The home features the now infamous car elevator that dogged Romney’s 2012 presidential bid.
New York Times: “In the delicate and unseen campaign underway for Mr. Murdoch’s affections in the next presidential campaign, this much is clear: Mr. Romney is out of the running, a reality that has pained and angered his allies. Presidential politics is rife with grudges and grievances, but it is hard to recall a display of animus as unsubtle as that which Mr. Murdoch and corners of his media empire have unleashed on Mr. Romney in the past few weeks as he has tried to build support for a third presidential run.”
“Let me put it this way — I hope he’s their nominee.”
— House Minority Leader Nancy Pelosi, quoted by The Hill, on Mitt Romney considering another presidential bid.
Washington Post: “If he runs again in 2016, Romney is determined to re-brand himself as authentic, warts and all, and central to that mission is making public what for so long he kept private. He rarely discussed his religious beliefs and practices in his failed 2008 and 2012 races, often confronting suspicion and bigotry with silence as his political consultants urged him to play down his Mormonism.”
Said son Tagg Romney: “If he were to run again. I believe he would be much more willing to open up and share who he is — not by asking others to learn the doctrines of his faith, but by speaking of the values of love and service that it has taught him.”
New York Times: “Three years ago, Mr. Romney’s tortured approach to his religion — a strategy of awkward reluctance and studied avoidance that all but walled off a free-flowing discussion of his biography — helped doom his campaign. (The subject is still so sensitive that many, including the prominent Republican, would only discuss it on condition that they not be identified.)”
“But now as Mr. Romney mulls a new run for the White House, friends and allies said, his abiding Mormon faith is inextricably tied to his sense of service and patriotism, and a facet of his life that he is determined to embrace more openly in a possible third campaign.”
Jeb Bush told the Washington Post that when he met with Mitt Romney earlier this week they mostly avoided talk about the 2016 presidential campaign.

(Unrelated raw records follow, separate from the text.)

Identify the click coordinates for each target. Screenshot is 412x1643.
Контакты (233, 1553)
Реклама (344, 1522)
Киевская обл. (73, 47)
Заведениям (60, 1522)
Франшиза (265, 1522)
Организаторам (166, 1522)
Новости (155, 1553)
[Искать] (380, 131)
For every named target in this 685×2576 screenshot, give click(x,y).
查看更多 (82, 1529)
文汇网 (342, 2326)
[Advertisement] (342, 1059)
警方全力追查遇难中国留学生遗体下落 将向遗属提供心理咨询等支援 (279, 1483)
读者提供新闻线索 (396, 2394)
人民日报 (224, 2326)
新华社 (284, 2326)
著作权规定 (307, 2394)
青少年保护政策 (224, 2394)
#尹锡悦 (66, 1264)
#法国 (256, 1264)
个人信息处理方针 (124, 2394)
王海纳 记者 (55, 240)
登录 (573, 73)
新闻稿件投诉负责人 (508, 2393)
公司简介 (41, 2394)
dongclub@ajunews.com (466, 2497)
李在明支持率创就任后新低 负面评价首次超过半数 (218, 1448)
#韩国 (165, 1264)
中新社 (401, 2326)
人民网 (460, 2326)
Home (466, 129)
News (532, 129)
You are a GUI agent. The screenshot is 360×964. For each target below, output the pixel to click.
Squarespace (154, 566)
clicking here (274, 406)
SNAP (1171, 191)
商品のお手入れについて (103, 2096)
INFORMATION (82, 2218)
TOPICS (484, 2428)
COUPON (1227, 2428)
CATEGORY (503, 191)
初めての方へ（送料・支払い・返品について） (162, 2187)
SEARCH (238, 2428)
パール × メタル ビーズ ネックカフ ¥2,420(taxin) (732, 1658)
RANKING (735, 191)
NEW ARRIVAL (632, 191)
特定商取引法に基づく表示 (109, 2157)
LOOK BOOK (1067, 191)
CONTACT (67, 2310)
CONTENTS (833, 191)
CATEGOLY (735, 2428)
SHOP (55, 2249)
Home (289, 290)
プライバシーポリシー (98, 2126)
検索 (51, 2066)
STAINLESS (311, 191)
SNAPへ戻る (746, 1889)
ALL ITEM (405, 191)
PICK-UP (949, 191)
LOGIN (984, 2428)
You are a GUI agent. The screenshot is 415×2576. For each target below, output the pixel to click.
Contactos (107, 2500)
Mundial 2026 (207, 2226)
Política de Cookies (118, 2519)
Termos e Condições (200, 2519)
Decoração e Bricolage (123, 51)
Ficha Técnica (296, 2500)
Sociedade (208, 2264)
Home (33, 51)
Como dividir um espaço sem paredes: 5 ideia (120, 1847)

Said Bush: “We talked about the Patriots. We talked a little bit about politics, not as much as you might imagine. We talked about the future of the country. We talked about the need for a more engaged foreign policy.. . .The awkward side of this, about running and such, we put aside.”
Joshua Spivak: “What separates Romney from other comeback presidents is that he’s already received his party’s nomination and lost once before. The recent comeback kids did not receive the nomination in their first runs for office. For example, both Ronald Reagan and George H.W. Bush came in second in their earlier attempts for the nomination. Reagan, probably the most noteworthy candidate who ran more than once, boosted his name-recognition and his credibility with the party’s conservative base in his first two runs, especially when he almost toppled sitting President Gerald R. Ford in 1976.”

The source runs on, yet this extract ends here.